South American Mission Society
Name of creator(s):
Administrative/Biographical history: The founder of what was to become the South American Mission Society, Allen Gardiner, was born in Basildon, Berkshire, entering Portsmouth naval college at the age of 13 and going to sea two years later. The death of his mother caused him to lose his Christian faith, only to undergo an evangelical conversion upon learning of his mother's prayers for him. He thenceforth decided to commit his life to mission, and, accompanied by his family, undertook extensive travel in search of suitable locations, for instance, in South Africa. However, he was repeatedly thwarted in his efforts by political indifference and the previous establishment of Catholic missions.

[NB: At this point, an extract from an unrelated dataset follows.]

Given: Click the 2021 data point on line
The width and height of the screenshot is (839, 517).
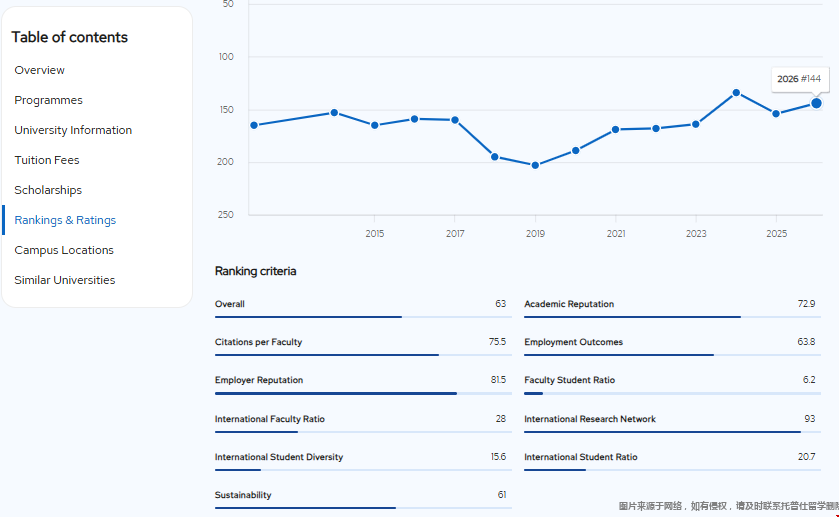Looking at the screenshot, I should [x=616, y=129].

He therefore decided to venture further afield, and in 1841 he visited the Falkland Islands in order to explore the possibility of establishing missions in nearby Patagonia and Tierra del Fuego. He returned to England in order to rouse support and to establish, in 1844, the Patagonian Missionary Society (PMS). An initial attempt to establish the Society in Tierra del Fuego was met with hostility from the indigenous people, leading to a return to England. Despite the discouragement of the Society, Gardiner decided that a Fuegian mission could work from its own boat. Accordingly, he again set sail, in 1850, accompanied by a team of six volunteers. Unfortunately, supply arrangements for the underfunded party failed, leading to the death of the entire expedition from scurvy and starvation in Spaniard Harbor (now Aguirre Bay), Tierra del Fuego.

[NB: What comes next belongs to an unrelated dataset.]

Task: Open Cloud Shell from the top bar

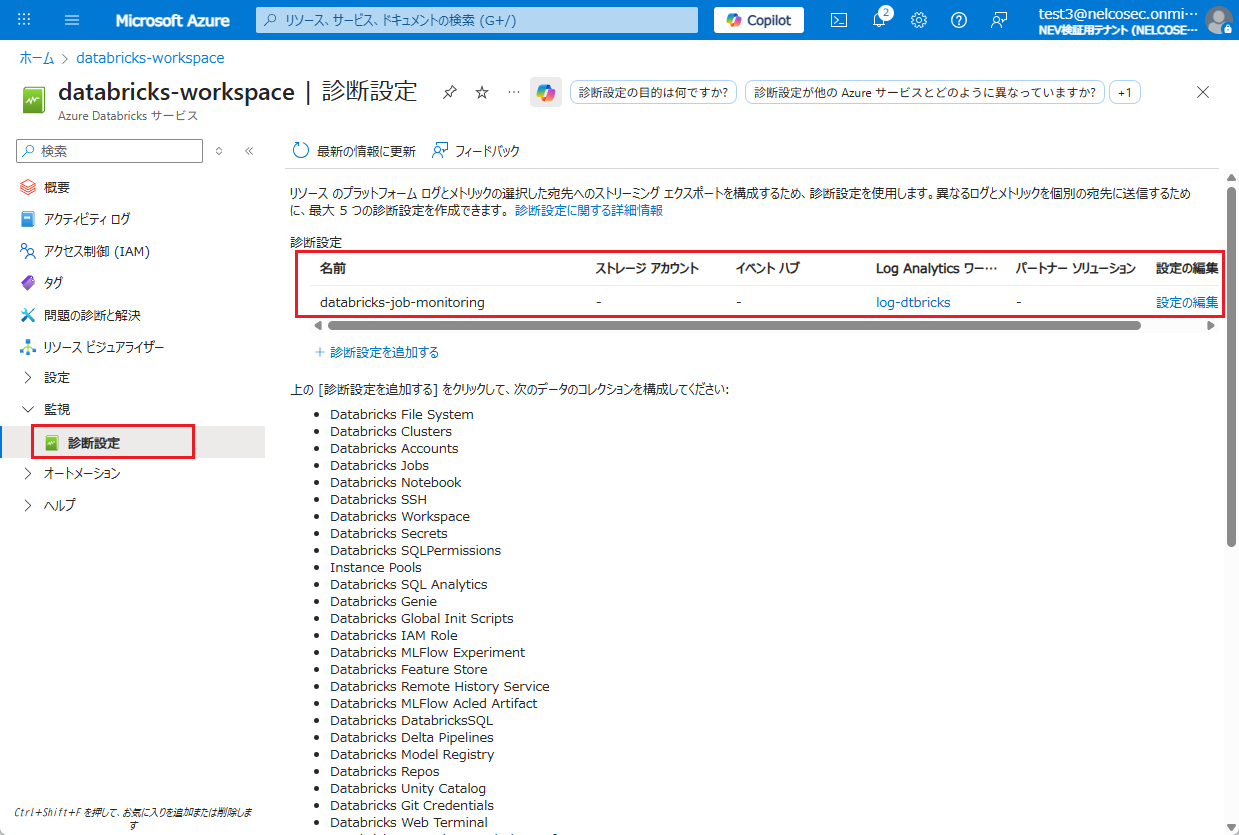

The death of the missionary party had the belated effect of arousing public sympathy back in the UK, and the PMS was revitalised. Gardiner's original plan for the Society was threefold: to supply the spiritual wants of his own countrymen, of Roman Catholics, and of the unreached in South America. With these aims in mind, the Secretary of the PMS, the Reverend George Despard, determined to persevere with the work initiated by Gardiner. In 1854, one of the Falklands, Keppel Island, was established by Despard as the Mission's headquarters, from where, by boat, missionaries communicated with the Fuegians. Over the next five years, contact was maintained, with the Fuegians receiving visits, food and clothes, and Bible and agricultural instruction, and the missionaries learning the Yahgan language. Unfortunately, an attempt in 1859 to establish a permanent mission station on the mainland led in the massacre of eight missionaries. In 1863 the Reverend Waite Stirling joined the team on Keppel Island, and subsequent attempts at establishing stations, at Liwya and Ushuaia, were more successful. By the 1870s many of the local Fuegians had converted to Christianity; however, the native population dwindled to such an extent over the next couple of decades that the Fuegian mission was closed down in the opening years of the 20th century.

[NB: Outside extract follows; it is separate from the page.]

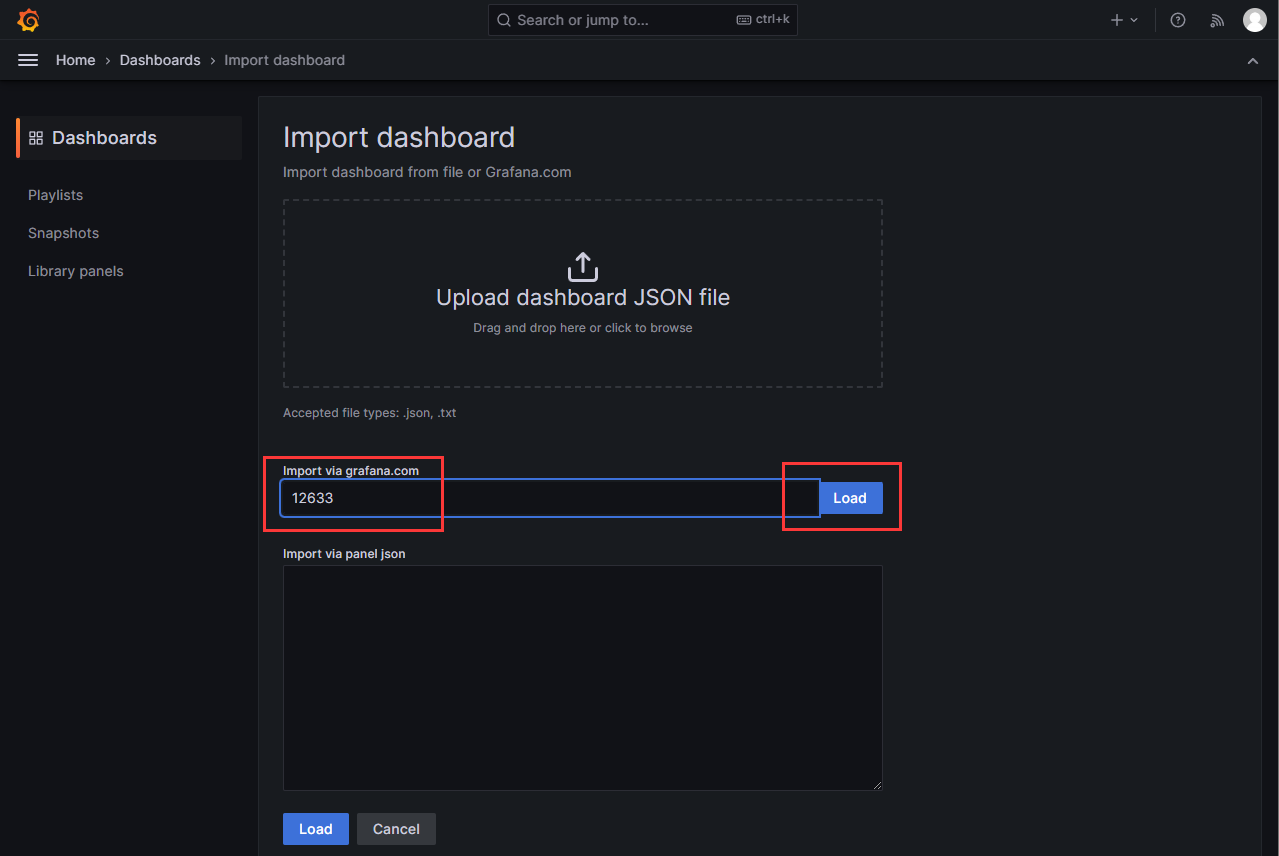Collapse the top bar with chevron

1252,61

In the meantime, the PMS had, in 1864, been renamed as the South American Missionary Society. In 1860, Allen Gardiner's son, Allen Gardiner Junior, was sent by the Society to the Mapuche people of southern Chile. To further this work, Gardiner Junior became a chaplain to the British residents of Lota; due to Spanish and Portuguese legislation, furtherance of Protestant causes in most South American republics was extremely difficult at the time. Thus, rather than establishing actual mission stations, the South American Missionary Society concentrated on establishing chaplaincies, and working with seamen, during the latter half of the 19th century.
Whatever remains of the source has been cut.